Potatoes are the best. I love serving them in different ways, this time as crispy potato wedges. They are simply delicious and easy to prepare. They come with a sauce you can whip up in minutes. These crunchy potato wedges are a perfect side dish. I served them with cauliflower, satay sauce and a vegetarian schnitzel.
You don’t require a lot of ingredients for these crunchy potato pieces, just potatoes. The sauce has only a handful of ingredients, namely sour cream, mayonnaise, chive, parsley, pepper and salt. The sauce is a bit sour, but creamy. So it pairs perfectly with the potato wedges. The recipe comes from the cookbook Heerlijke Hamburgers from Anne Wilson.

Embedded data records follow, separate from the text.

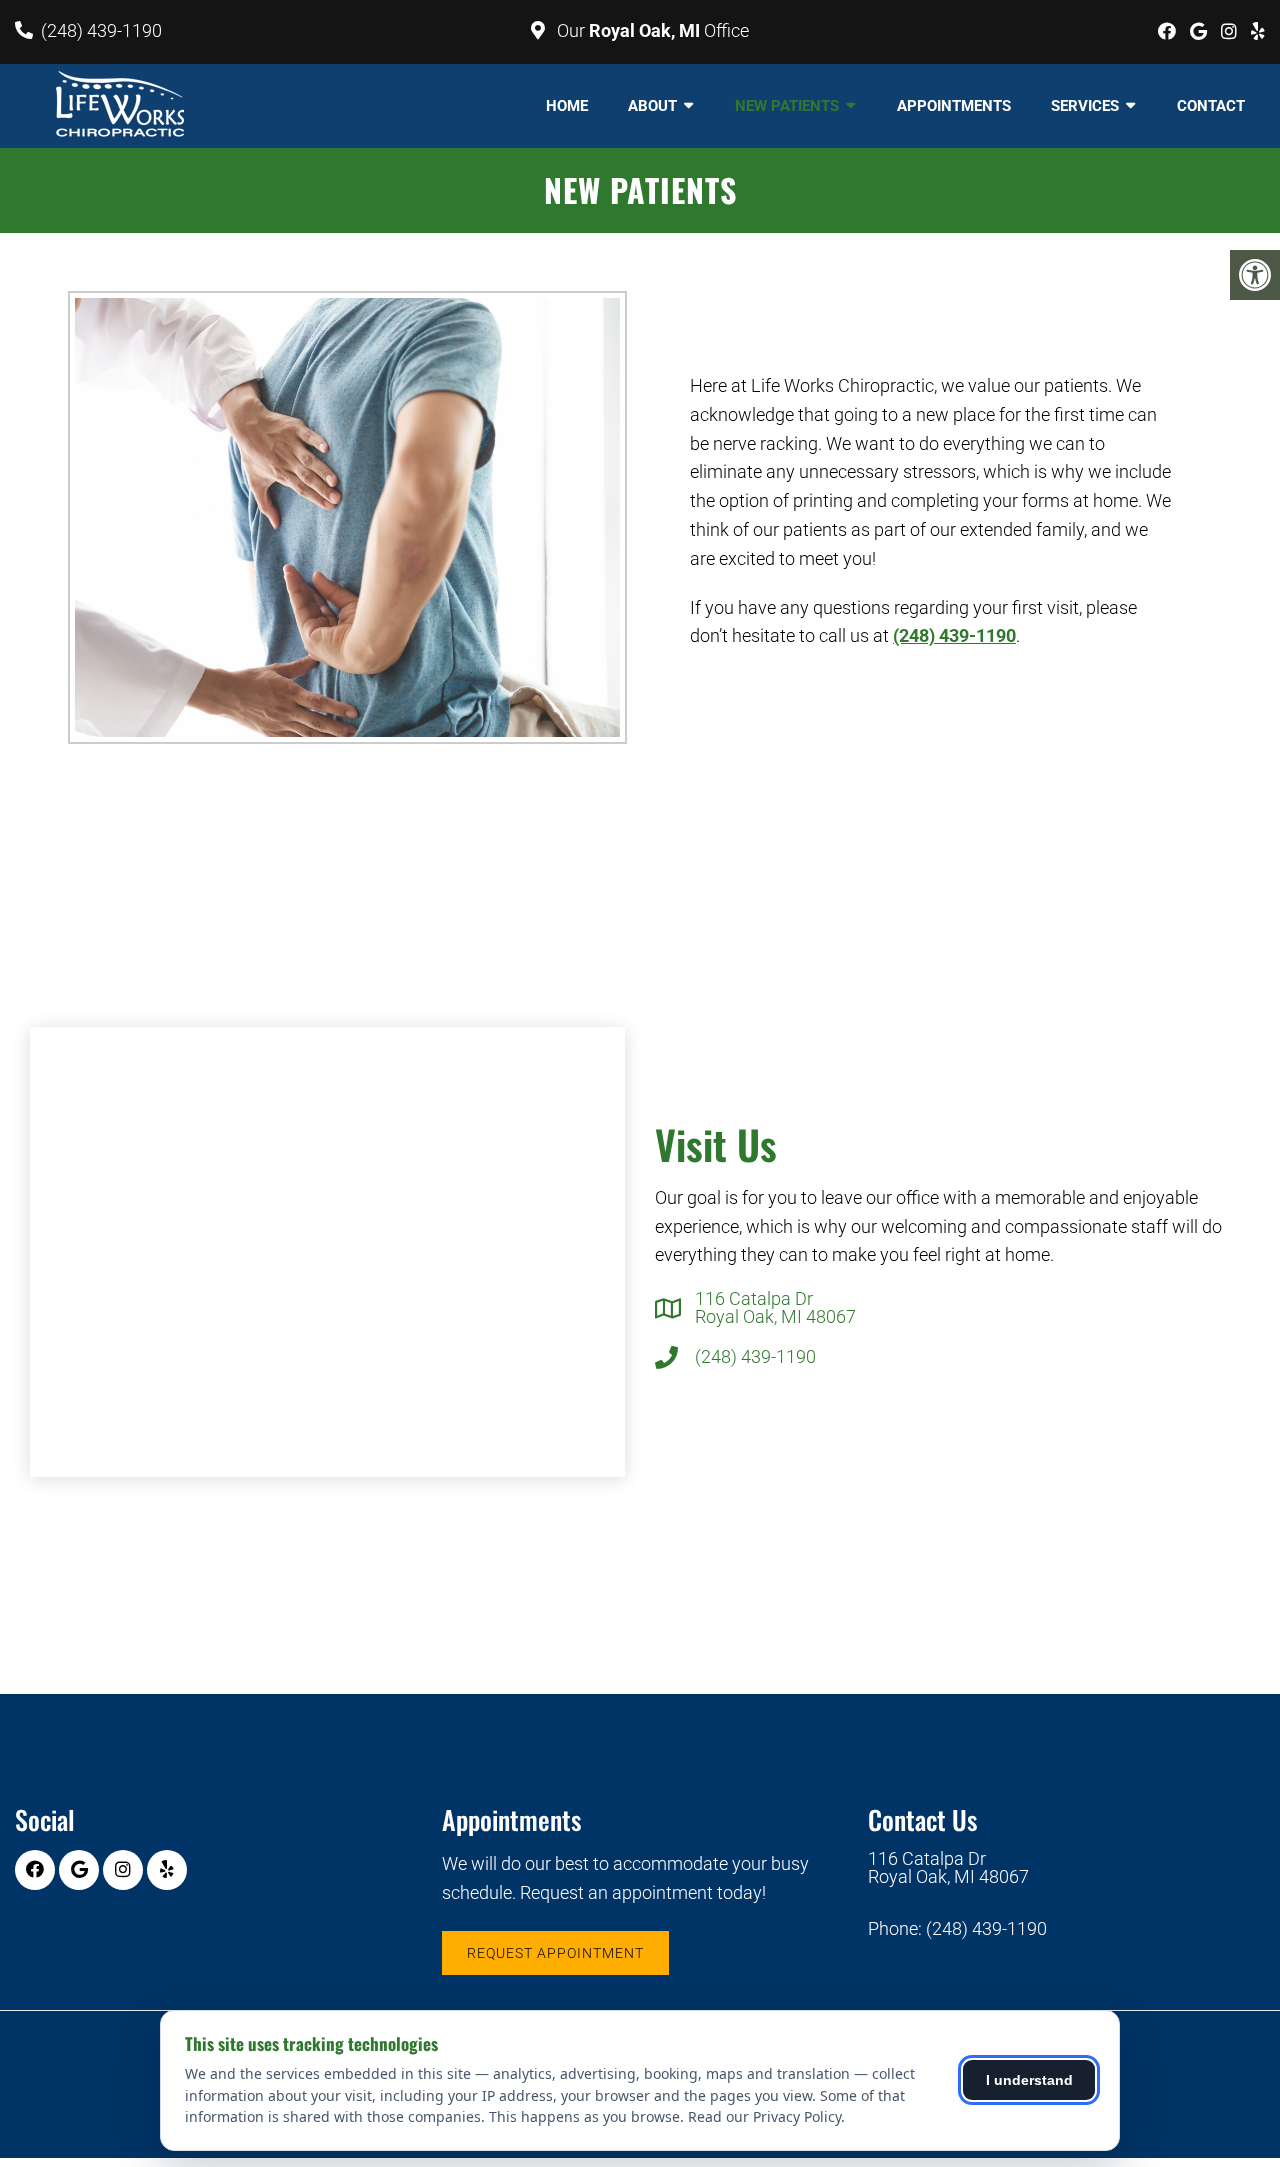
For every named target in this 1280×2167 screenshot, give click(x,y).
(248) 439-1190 (101, 30)
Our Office (651, 30)
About (652, 106)
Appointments (954, 106)
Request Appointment (555, 1953)
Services (1085, 106)
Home (567, 106)
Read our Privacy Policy (764, 2116)
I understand (1029, 2080)
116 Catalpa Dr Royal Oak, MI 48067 (775, 1308)
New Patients (787, 106)
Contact (1211, 106)
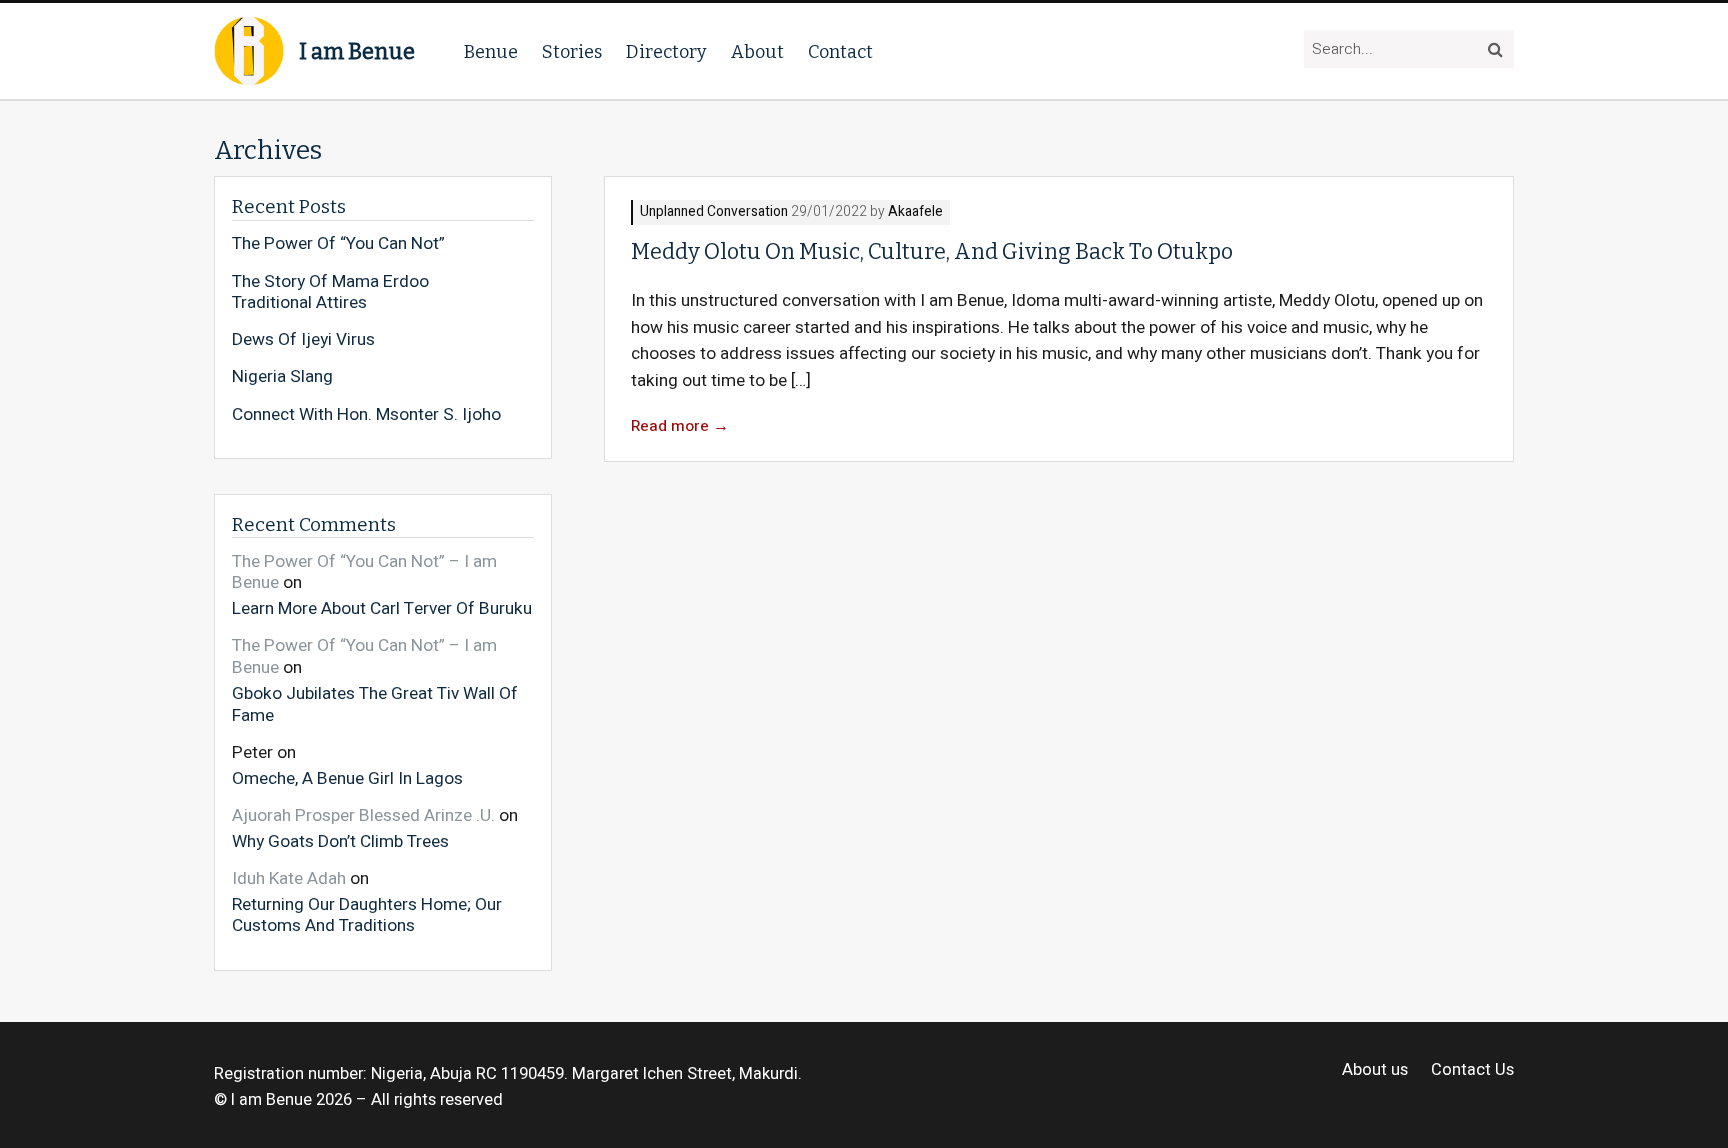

Other potato recipes on the blog are French Fries and Best Crispy Potato Skins. A perfect meat side dish is Indonesian Beef Rendang or Spareribs.
Review
The only change I made to the recipe was that I fried the potatoes in a deep-fryer instead of a pan with oil.
Comment below if you’re going to try it out, if you have any questions and tag #cosetteiscookin when you post pictures on your socials.
Crispy Potato Wedges
Allergies: dairy.
Ingredients
6 large potatoes
1/3 cup sour cream
2 tablespoons mayonnaise
Chive
Parsley
Pepper
Salt
Instructions
Peel and rinse the potatoes. Slice them in wedges or pieces. Dry them with kitchen paper.
Cut the chive and parsley finely.
Mix the sour cream, mayonnaise, chive and parsley. Season with pepper and salt.
Fry the wedges in a deep-fryer. Place them on a plate with kitchen paper on it.
Serve the wedges with the sauce.
Notes:
- Recipe source is the cookbook Heerlijke Hamburgers from Anne Wilson.
- Enough for 3 to 4 persons as a side dish.
- You can also fry the potato pieces in a pan with oil. Heat the oil and fry the wedges 5 to 10 minutes.